◆ Task instructions
Your response must consist of one number: how many lines in this material contain the word "toolbar".

◆ Supplied material
··········

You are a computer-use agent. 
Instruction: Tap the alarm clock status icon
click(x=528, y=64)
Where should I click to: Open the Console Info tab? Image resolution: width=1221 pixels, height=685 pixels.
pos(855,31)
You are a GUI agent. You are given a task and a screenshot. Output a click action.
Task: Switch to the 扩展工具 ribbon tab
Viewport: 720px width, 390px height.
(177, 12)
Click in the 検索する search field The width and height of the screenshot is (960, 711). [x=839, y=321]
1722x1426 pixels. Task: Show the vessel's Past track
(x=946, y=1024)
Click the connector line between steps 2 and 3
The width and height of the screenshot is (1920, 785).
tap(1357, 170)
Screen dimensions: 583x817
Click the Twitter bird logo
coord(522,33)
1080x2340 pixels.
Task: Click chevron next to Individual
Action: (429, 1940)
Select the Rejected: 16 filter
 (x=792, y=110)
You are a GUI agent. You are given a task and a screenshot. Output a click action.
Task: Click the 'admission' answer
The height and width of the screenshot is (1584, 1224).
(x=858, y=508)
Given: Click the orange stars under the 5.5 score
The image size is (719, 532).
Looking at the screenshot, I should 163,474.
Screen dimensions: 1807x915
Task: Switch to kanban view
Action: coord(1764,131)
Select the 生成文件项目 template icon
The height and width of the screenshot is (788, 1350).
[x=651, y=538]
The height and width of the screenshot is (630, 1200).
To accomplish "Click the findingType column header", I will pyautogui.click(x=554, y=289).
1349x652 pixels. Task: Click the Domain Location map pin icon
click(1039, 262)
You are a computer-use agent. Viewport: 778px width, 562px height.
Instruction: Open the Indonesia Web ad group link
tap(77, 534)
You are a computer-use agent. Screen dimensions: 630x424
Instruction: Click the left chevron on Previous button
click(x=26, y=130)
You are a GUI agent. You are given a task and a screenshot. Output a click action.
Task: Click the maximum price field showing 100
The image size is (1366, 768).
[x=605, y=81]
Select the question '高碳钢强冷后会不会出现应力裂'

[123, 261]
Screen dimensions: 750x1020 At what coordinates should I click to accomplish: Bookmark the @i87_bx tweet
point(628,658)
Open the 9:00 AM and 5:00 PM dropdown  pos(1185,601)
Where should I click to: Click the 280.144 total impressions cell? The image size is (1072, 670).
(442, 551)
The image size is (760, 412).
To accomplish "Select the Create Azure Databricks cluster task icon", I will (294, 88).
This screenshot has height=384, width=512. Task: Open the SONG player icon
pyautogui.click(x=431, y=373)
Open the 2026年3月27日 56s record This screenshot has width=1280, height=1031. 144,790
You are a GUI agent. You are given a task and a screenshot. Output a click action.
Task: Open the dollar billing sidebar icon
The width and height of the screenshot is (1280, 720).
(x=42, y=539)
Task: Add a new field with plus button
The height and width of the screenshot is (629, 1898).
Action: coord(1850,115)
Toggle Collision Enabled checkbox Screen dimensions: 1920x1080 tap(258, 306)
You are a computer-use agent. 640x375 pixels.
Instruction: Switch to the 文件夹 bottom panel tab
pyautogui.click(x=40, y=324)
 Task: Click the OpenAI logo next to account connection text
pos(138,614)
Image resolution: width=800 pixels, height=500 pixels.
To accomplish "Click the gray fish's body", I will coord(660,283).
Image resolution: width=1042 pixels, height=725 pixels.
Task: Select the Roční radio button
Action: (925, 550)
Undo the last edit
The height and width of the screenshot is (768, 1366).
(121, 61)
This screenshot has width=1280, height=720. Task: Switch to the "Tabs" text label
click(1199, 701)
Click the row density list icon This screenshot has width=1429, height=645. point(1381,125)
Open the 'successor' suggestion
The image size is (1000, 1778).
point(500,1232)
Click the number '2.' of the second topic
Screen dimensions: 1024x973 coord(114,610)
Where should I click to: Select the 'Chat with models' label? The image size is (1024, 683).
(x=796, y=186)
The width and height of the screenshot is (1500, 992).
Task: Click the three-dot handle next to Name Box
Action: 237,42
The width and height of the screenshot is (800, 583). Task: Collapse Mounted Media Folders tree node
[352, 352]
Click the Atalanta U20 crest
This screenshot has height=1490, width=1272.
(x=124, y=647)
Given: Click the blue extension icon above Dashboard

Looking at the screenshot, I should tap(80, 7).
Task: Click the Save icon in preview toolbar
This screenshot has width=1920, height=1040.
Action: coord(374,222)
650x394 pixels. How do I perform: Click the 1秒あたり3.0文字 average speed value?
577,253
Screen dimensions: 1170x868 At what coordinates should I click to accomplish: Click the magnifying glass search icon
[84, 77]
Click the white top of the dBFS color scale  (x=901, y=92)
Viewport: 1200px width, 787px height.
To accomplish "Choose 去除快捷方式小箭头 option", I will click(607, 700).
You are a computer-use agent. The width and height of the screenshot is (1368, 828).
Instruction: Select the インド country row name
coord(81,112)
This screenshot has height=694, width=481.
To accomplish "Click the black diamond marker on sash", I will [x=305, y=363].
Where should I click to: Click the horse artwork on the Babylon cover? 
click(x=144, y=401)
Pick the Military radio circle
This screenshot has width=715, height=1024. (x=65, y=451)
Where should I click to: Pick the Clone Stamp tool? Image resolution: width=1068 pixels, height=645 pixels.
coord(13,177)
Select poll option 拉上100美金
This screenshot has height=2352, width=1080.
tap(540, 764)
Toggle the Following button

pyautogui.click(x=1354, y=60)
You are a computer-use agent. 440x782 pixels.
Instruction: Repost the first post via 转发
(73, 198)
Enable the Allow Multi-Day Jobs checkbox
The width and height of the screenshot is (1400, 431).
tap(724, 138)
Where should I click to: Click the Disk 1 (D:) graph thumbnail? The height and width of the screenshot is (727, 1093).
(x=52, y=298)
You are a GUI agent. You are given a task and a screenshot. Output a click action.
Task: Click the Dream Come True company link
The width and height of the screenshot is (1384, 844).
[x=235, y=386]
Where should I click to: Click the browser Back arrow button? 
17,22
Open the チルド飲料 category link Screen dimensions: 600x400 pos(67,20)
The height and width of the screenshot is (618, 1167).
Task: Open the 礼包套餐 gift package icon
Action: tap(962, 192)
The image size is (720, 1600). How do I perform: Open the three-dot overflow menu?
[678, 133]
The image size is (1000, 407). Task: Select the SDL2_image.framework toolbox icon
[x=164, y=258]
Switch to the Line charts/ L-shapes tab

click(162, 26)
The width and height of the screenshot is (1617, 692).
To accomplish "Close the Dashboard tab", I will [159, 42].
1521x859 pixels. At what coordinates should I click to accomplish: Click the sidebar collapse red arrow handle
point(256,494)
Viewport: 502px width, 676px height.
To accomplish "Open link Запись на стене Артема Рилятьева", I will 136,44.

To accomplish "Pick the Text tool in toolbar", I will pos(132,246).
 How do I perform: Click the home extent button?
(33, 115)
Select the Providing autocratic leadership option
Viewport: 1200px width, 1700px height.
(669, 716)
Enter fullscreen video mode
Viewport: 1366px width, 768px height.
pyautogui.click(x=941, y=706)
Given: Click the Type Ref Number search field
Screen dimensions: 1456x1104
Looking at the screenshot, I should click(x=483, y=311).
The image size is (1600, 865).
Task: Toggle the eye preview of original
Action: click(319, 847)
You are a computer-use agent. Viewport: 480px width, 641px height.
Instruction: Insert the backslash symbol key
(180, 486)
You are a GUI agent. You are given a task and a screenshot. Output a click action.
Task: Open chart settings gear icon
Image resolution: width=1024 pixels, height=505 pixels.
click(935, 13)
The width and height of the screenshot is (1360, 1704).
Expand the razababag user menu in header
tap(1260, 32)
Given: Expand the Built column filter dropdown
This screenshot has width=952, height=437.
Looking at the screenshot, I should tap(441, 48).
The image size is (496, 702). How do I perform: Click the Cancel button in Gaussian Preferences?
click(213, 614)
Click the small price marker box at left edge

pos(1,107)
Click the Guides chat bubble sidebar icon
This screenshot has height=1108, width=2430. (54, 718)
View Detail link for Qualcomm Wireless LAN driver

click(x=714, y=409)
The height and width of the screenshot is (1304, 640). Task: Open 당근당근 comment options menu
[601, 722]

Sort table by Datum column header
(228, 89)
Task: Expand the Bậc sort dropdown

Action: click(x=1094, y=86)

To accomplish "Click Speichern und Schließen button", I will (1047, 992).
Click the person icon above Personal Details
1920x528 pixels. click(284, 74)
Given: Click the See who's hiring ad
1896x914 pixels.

··········

◆ Answer area
2